Le gouvernement se dirige vers la résolution de la crise de Ghardaïa. Le chef de l’Etat devra prononcer, le 1er Novembre prochain, une grâce présidentielle pour l’ensemble des prisonniers condamnés pour des faits liés aux tragiques évènements qu’a connus la région du M’zab en2015.

Le wali de Ghardaïa, Azedine Mechri, a indiqué à des médias qu’il a soumis au président de la République une liste de personnes qui seront graciées à l’occasion de la célébration de la fête du déclenchement de la guerre de libération nationale le 1ernovembre prochain. Il s’agit entre autres d’une vingtaine de détenus politiques, qui font partie de l’équipe de Kamel-eddine Fekhar, libéré en juillet dernier après avoir purgé une peine d’emprisonnement de 23 mois. Mais l’homme, ainsi que d’autre de ses codétenus, purge toujours une peine de prison avec sursis.

Durant l’été 2015, des affrontements sanglants ont opposé la communauté mozabite à des hommes armés, qui agissaient souvent de nuit et encagoulés.
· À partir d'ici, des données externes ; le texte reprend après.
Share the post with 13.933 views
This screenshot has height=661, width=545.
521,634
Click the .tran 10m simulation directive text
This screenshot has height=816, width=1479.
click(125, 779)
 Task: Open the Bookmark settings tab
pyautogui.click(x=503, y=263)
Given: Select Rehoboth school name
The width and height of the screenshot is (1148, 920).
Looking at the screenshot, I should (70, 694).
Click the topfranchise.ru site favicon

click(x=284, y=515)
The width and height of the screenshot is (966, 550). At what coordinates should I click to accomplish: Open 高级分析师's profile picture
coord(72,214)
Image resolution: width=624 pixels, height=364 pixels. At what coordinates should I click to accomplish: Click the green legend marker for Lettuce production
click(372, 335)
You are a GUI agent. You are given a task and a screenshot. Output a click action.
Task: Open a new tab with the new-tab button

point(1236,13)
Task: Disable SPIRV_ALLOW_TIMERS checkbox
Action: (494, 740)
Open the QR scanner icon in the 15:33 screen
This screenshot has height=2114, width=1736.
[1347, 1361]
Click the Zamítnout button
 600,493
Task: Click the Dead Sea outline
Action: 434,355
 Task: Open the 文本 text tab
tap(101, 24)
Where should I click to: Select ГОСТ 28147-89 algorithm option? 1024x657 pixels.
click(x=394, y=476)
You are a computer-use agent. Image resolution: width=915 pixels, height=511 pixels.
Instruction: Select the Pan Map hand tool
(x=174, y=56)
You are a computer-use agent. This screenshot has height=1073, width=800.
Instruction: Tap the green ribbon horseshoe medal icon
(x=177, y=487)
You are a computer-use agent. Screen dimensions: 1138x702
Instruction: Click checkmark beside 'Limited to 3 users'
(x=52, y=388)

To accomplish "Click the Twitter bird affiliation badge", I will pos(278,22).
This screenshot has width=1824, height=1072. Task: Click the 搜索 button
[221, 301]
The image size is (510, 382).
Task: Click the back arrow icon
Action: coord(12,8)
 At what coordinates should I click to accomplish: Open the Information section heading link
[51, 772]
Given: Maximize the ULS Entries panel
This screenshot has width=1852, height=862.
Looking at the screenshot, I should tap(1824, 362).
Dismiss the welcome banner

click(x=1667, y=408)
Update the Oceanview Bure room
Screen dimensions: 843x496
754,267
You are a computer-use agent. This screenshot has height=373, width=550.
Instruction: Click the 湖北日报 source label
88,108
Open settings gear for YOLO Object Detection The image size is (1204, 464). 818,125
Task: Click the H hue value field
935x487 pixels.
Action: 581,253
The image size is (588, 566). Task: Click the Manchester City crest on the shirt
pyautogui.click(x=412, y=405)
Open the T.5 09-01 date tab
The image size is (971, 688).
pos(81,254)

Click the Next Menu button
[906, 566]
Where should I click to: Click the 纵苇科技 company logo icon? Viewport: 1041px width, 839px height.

Certains provenaient des zones habitées par des arabophones. Mais les Mozabites ont notamment désignés des éléments liés aux réseaux de trafics de tous genres.

Ces affrontements ont provoqué une vingtaine de victimes. Une vingtaine de personnes, issues essentiellement de la communauté mozabite, ont été emprisonnées pour «atteinte à la sûreté de l’Etat » ou encore « incitation à la violence ». Beaucoup ont été condamnés et libérés.